The idea behind it is: 

You can think of your fascia and connective tissue like a three-dimensional spider’s web, holding our body together through a network of collagen fibers, latticed with adipose tissue (fatty deposits), interstitial fluids (like lymph and blood), organs, bones, joints and more. The tighter or more fibrous this metaphorical web becomes, the less fluidity, flexibility and fluid circulation you’ll experience. This can make the body more prone to muscle pain, poor circulation, cellulite, fluid retention, reduced mobility, stress, sluggishness, lax skin and general fatigue. Conditioning your tissue and fascia (ideally in more ways than one!) creates more inner mobility and optimal functionality of the body’s natural rejuvenation and detoxification systems. 

My favorite lesser-known detail is:

That soft tissue and fascia can store memories—past emotional or psychological trauma, physical stress and I’d like to believe positive memories, as well. Though this can be a controversial topic and is still being studied in scientific realms, anecdotally and personally, I can attest to how opening, releasing, relaxing and exercising the fascia can release stuck, maladaptive systems adopted in trauma states, and open the body up to more pleasure, joy and flow. 

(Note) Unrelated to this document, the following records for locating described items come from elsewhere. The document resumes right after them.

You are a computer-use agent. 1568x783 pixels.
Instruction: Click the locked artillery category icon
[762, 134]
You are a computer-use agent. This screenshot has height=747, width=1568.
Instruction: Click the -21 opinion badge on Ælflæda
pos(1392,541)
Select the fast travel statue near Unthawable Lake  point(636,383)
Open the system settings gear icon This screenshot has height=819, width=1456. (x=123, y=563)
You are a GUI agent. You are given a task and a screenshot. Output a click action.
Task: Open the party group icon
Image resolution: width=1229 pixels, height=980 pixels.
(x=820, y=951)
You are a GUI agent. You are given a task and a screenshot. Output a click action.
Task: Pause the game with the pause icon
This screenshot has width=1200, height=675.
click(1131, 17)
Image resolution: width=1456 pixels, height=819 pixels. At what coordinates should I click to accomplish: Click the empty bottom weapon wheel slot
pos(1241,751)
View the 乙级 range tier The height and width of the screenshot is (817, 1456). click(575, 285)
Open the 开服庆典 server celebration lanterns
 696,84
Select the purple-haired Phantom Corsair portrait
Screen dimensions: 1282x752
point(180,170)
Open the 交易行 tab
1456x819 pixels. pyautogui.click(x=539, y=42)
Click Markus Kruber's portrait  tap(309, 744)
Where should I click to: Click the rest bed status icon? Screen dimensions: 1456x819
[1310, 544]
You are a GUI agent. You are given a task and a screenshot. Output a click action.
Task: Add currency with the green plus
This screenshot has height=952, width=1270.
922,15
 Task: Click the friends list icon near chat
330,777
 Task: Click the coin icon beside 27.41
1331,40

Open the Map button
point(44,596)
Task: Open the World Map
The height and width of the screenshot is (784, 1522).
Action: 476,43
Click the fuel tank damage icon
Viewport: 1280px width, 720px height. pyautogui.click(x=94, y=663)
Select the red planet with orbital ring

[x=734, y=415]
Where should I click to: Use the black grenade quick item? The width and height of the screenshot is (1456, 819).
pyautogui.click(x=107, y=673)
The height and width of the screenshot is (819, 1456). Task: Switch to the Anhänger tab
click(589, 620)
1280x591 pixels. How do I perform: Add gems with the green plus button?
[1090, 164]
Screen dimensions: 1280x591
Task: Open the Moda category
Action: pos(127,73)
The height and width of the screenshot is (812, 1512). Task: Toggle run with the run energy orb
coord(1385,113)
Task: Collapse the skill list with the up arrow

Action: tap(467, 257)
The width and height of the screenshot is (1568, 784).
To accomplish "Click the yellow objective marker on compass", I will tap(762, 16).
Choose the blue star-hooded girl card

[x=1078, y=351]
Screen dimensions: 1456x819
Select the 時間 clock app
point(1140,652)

Here are some interesting studies that explore this further:

Myofascial Tissue and Depression

Does Fascia Hold Memories?

Fascia is integral to our movement and health because:

Fascia is the inner tapestry that weaves us together, in a literal sense in terms of our body systems, but also in an emotional, spiritual and psychological sense. Liberation, vitality and freedom in our bodies can also translate to all other facets of self. 

The words I live by are:

I’m always discovering, learning and opening to new thoughts and philosophies. But there’s a story I always come back to from one of my favorite books, Illusions, Tales of the Reluctant Messiah by Richard Bach.

It tells the tale of creatures living along the bottom of a great crystal river, resisting the current as they had been taught from birth.

“But one creature said at last, ‘I am tired of clinging. Though I cannot see it with my eyes, I trust that the current knows where it is going. I shall let go, and let it take me where it will. Clinging, I shall die of boredom.’” 

That creature was at first injured and then, over time, was uplifted safely and said, “The river delights to lift us free, if only we dare let go. Our true work is this voyage, this adventure.”

One truth that is so important, but people don’t always realize is:

Belgian psychotherapist, Esther Perel, has a brilliant quotation about her parents that I think about often: 

“They wanted to embrace vibrancy and vitality—in the mystical sense of the word, the erotic. I owe them much of my perspective on life, as well as my belief in the power of will, the search for meaning, and the resilience of the human spirit. To me, there is a world of difference between ‘not being dead’ and ‘being alive.’” 

Often we can become stagnant, going through the motions or doing no more than being. I definitely struggle with this balance and try to remind myself that taking space for joy is vital and is a lifelong practice.